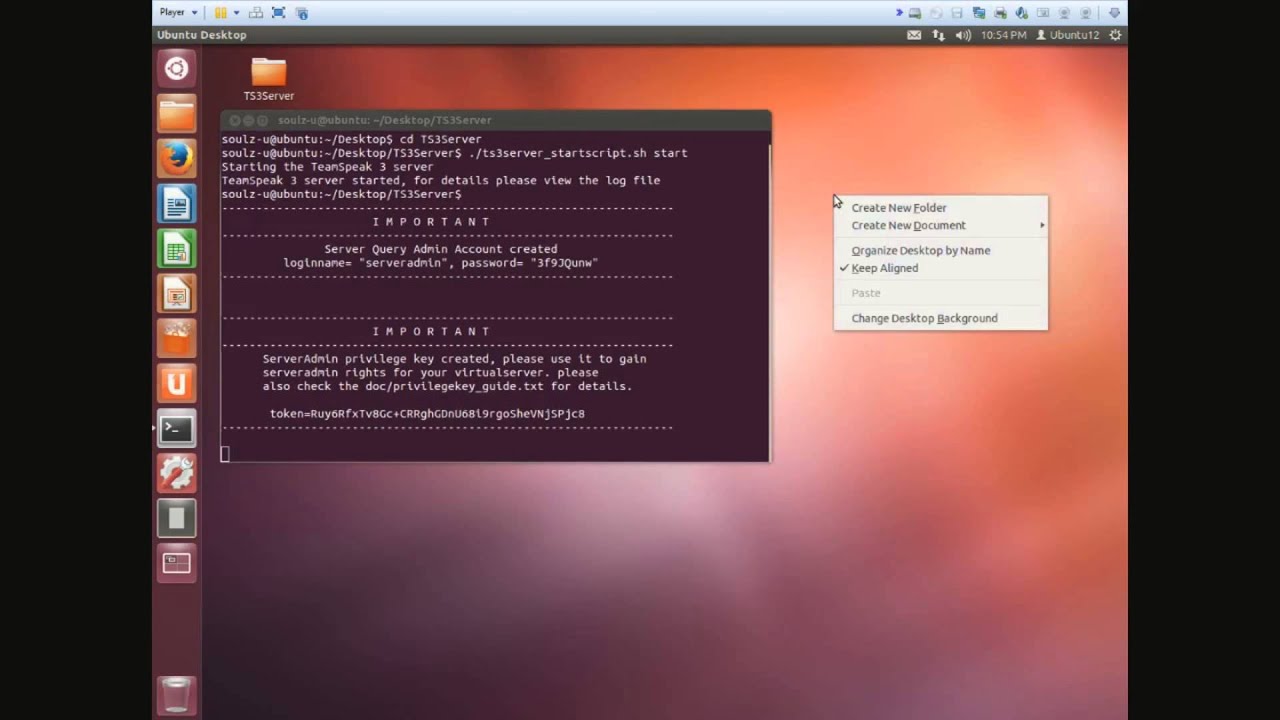Screen dimensions: 1280x720
Task: Toggle Keep Aligned option
Action: tap(884, 268)
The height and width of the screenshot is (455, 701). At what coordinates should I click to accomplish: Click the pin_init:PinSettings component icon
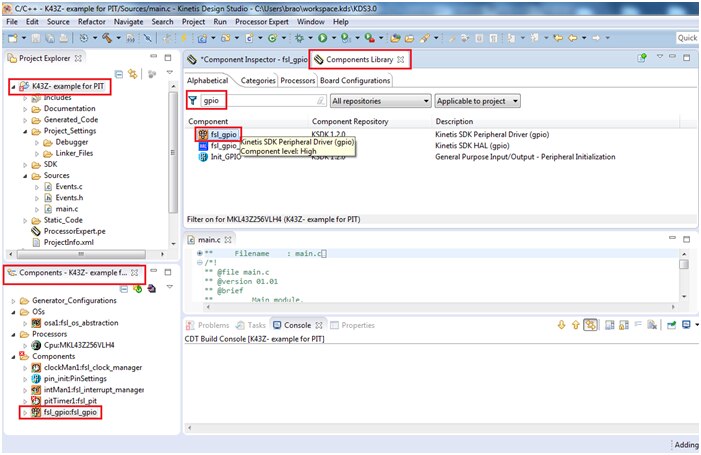pos(37,377)
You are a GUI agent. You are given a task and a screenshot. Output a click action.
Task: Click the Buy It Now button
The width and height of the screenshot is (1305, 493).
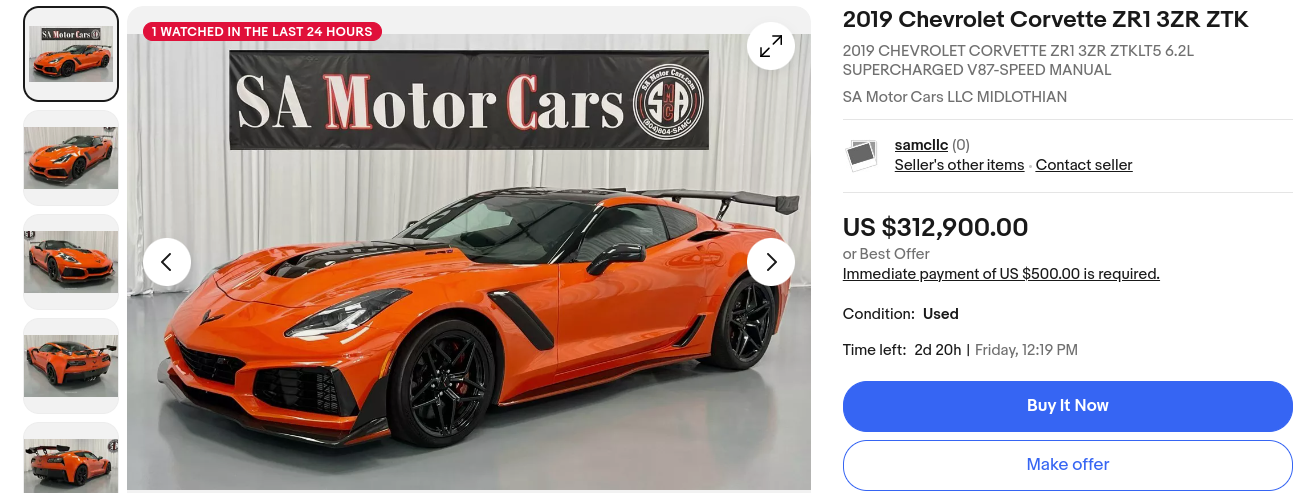click(x=1068, y=406)
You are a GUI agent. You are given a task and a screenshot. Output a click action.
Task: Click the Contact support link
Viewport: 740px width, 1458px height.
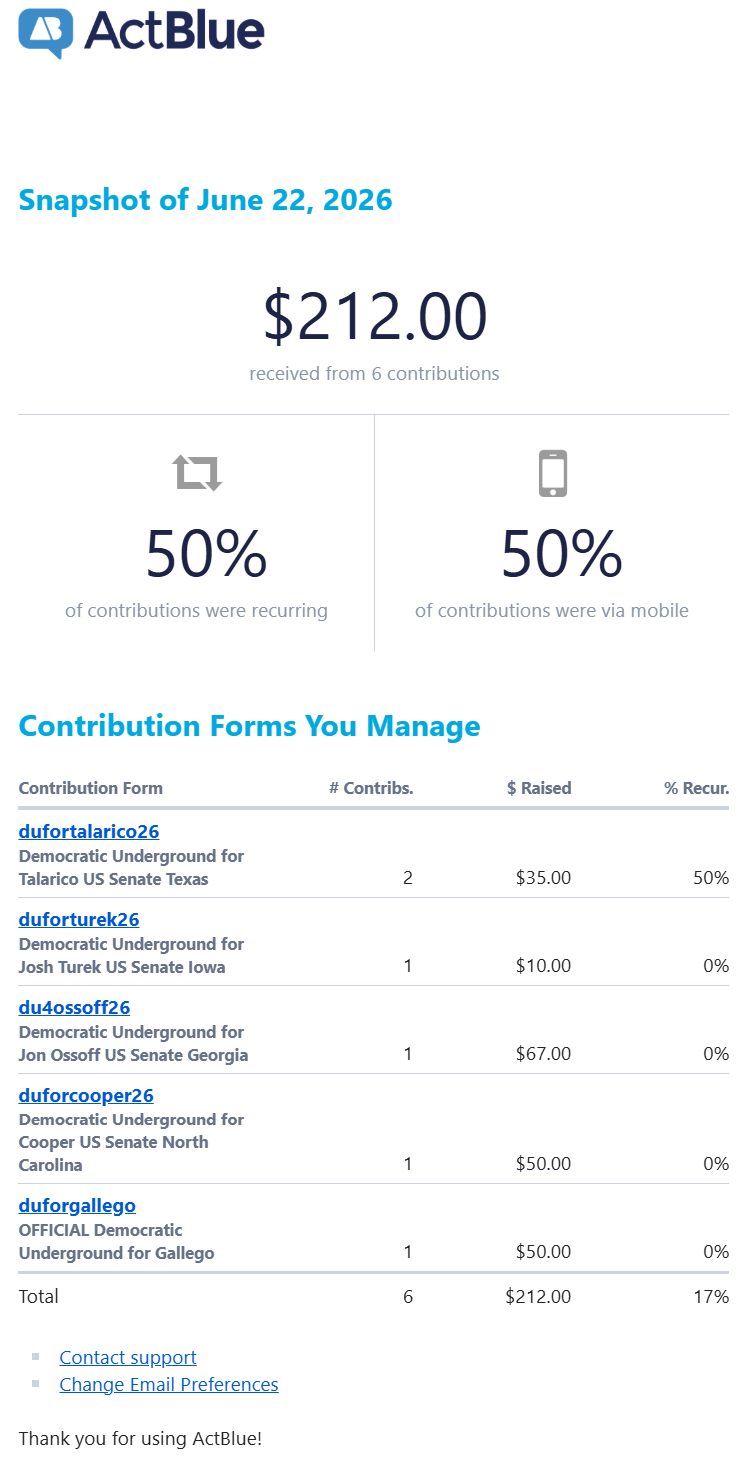pos(128,1357)
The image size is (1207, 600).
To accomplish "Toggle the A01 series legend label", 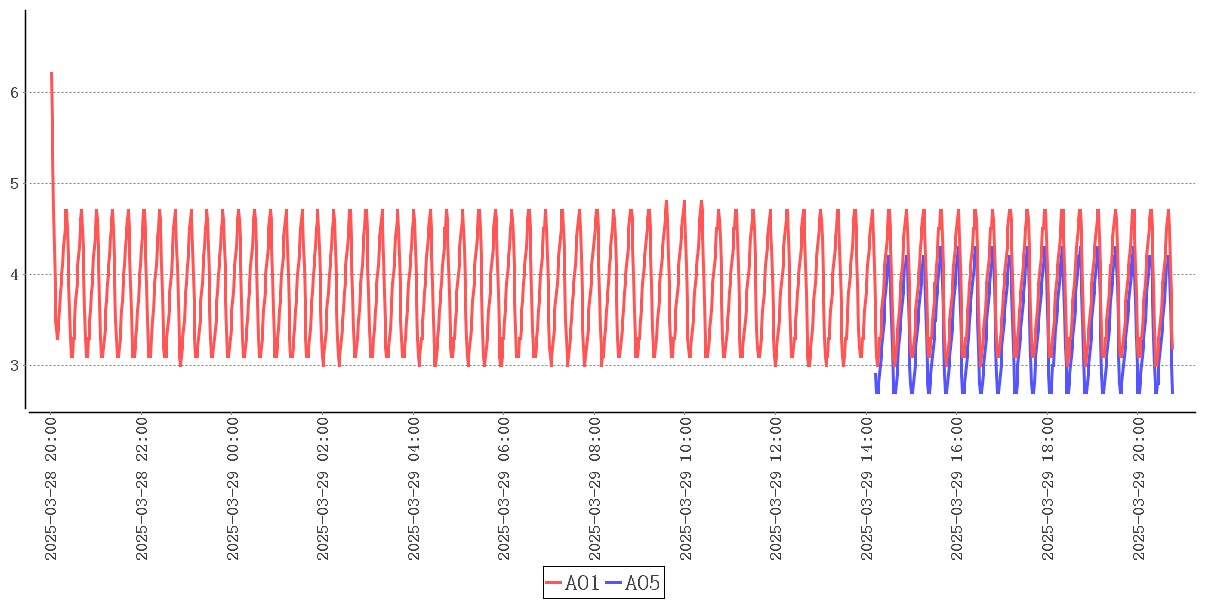I will pyautogui.click(x=582, y=583).
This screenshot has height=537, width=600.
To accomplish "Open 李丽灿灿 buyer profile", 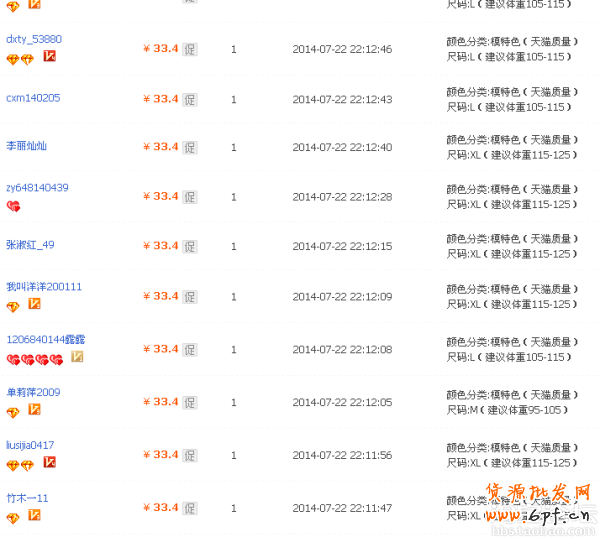I will pos(27,146).
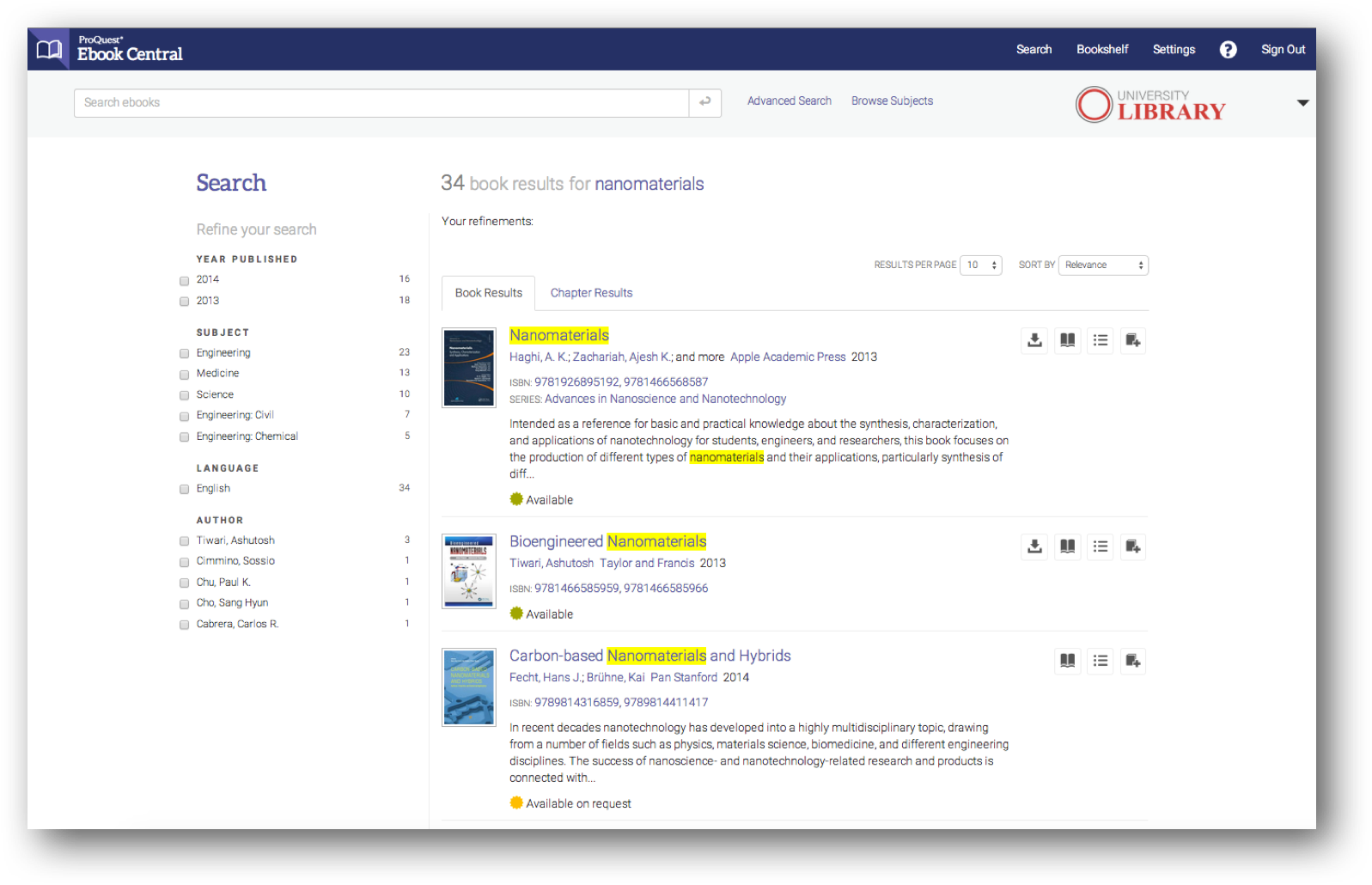Click the Browse Subjects link
This screenshot has width=1372, height=885.
[892, 101]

++++++++

EXERCISE =>
Reproduce the lines from the one containing "The height and" through the one containing "click(x=1068, y=406)", requests included, shifting every coordinate in the answers by adding 24 to each value. Omit the pictures.

EXERCISE RESPONSE =>
The height and width of the screenshot is (455, 701). At what coordinates should I click to accomplish: Click the pin_init:PinSettings component icon
pos(61,401)
You are a GUI agent. You are given a task and a screenshot. Output a click action.
Task: Click the Buy It Now button
The width and height of the screenshot is (1305, 493).
click(x=1092, y=430)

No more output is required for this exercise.